Saturday, March 27, 2010

You've Lost Your Mulchness


The Mad Hatter: to Alice - "You used to be much more...muchier.
You've lost your muchness."


I garden based on the Biblical doctrine of Creation. Since God mulches everything, so do I. Many people today have lost their mulchness. They spend enormous amounts of energy carting away their mulch, then buy their mulch and various concoctions to make up for their lack of mulchness.

Trees cover the ground with a blanket of leaves. Every plant does the same. For some reason, people love to rake away that mulch and leave bare soil, which the wind blows away - unless kept in place by newly sprouting weeds.

Mulch has many advantages, and earthworms take advantage of those benefits. Mulch:

  1. Shades the soil. This frustrates weed growth and provides an umbrella for the light-hating earthworms. They can come up and do their work under the shade of mulch.
  2. Holds in moisture. Earthworms and plants need moisture, and harsh sunlight evaporates it away.
  3. Keeps the soil in place. The best soil is on top, so we call it topsoil. The wind turns it into dirt, blown away. Earthworms mix and grind soil ingredients, so soil left in place and worked by worms will become even better.
  4. Rots. Organic matter feeds worms and worms feed plants - ultimately us, just as we ultimately feed them. Mulch provides a constant supply of food, helping the vermicular population grow.
  5. Looks and smells good. Cocoa mulch leaves a chocolate smell at first. I love the smell of chocolate in the morning. It smells like...victory.
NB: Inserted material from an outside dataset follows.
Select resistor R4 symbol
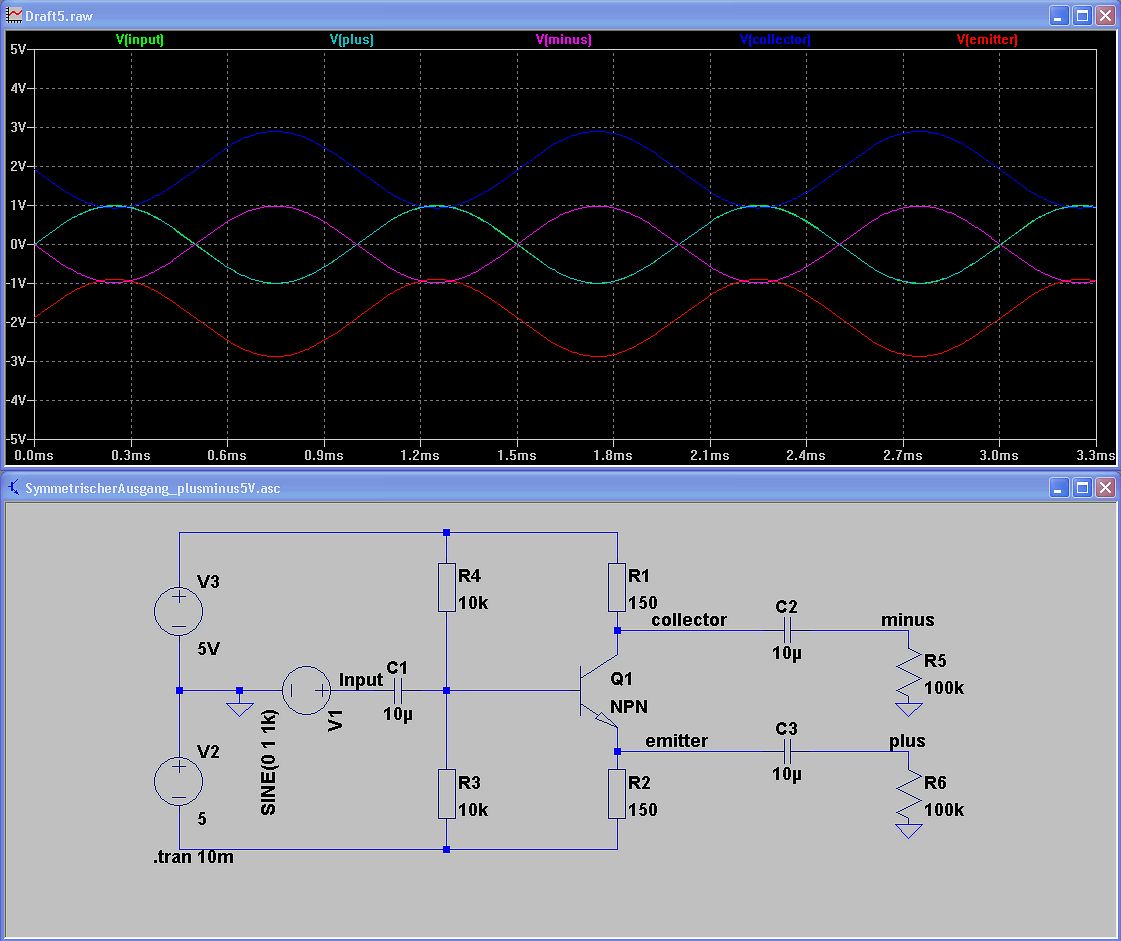 pos(446,587)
I have used tons of spoiled hay and leaves for mulch. The strange thing about using fast rotting mulch is the amount of organic material the soil can absorb.

I should have posted this in the fall. I pile up leaves on future gardening areas, so they can rot into the soil over the winter. If I want leaves to rot faster, I run them through the lawnmower and leave the fragments on the bare soil, with more layers on top.
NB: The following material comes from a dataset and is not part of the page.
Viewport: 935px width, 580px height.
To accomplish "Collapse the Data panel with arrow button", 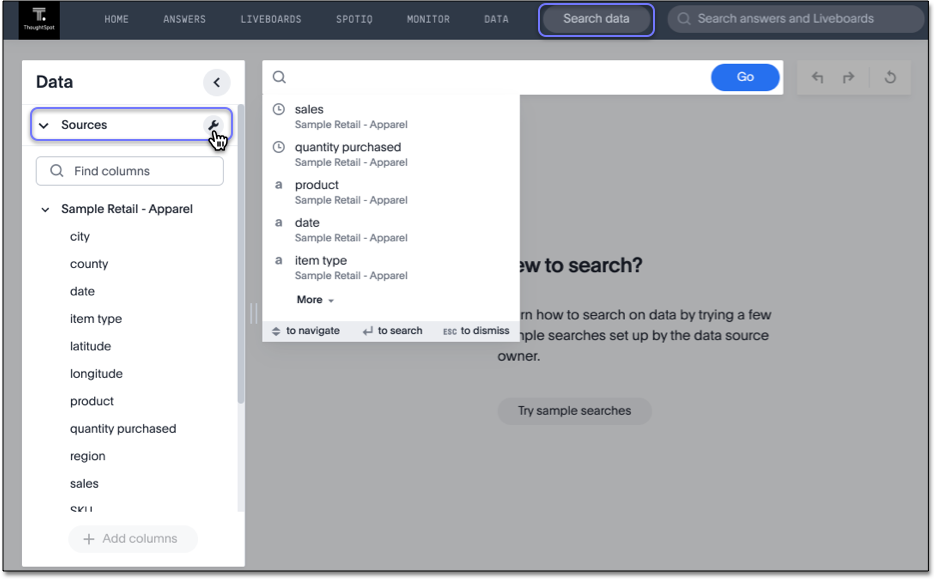I will click(216, 83).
I have used grass clippings on corn and vegetable gardens. There is never enough.

One of the benefits of mulch is watching starlings march through the garden, suddenly flipping over a leaf to reveal a bug. They look like pompous soldiers on patrol. Birds love a worm-and-bug-rich environment. People buy mealy worms to feed their bluebirds. Birdwatchers order them live, roasted, and sauteed in suet. My worms are free.

The ultimate goal of Creation gardening is humus soil. Humus is that miraculous end- product of compost, a miraculous complexity that improves sandy soil and clay alike.
Rich soil feels like jello, something I noticed when creating a garden area comprised of a pit of upside-down sod. It was 100% topsoil, grass, clay, and roots. Because of the nitrogen in the grass, it rotted fast. Every time I walked on that area, the soil wiggled under my feet.
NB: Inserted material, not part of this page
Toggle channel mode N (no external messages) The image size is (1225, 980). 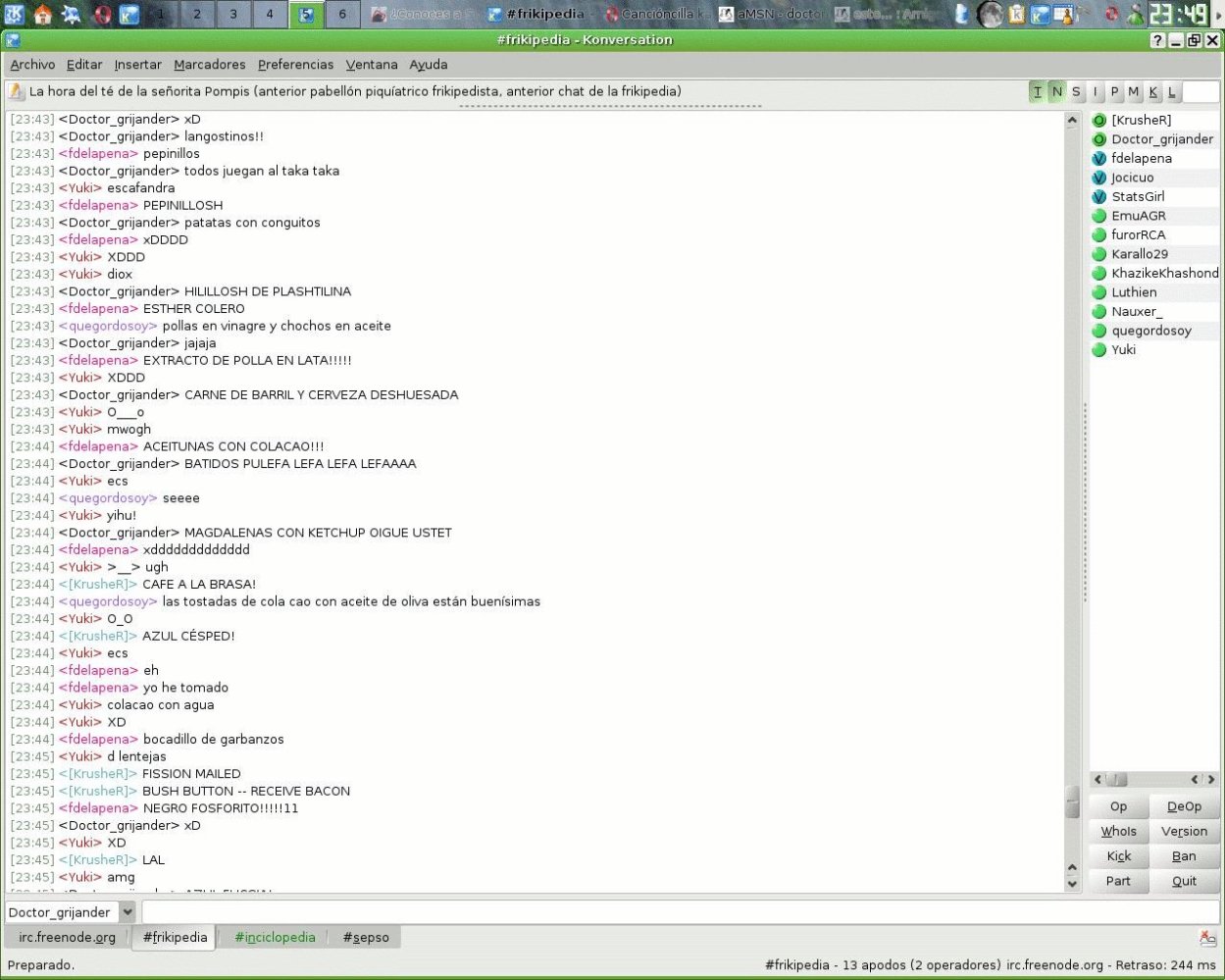pyautogui.click(x=1056, y=92)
I read that the prairie soil of the Midwest used to feel like gelatin when people jumped down from their wagons. That soil was created by centuries of tall prairie grass and their enormous root systems, on the spot composting, manured by endless herds of bison. One herd took three days on the hoof to pass an observer.

We have the best soil in the world because of that grass growing and dying, millions of miles of roots mining the soil for nutrients and dying, opportunistic earthworms thriving on this God-designed feast so we could live and prosper.

Some readers are saying to themselves, "But does he leave rose clippings and leaves around his bushes as they grow?" One principle of mulching is to take away disease bearing trash. Roses love to harbor blackspot, for example. If I find blackspot on leaves and trim them, the trash goes elsewhere. I mulch with wood and with garlic chives. Garlic chives provide a good ground cover and a gassy deterrent to insects. The garlic family is highly regarded for improving the health of plants and humans.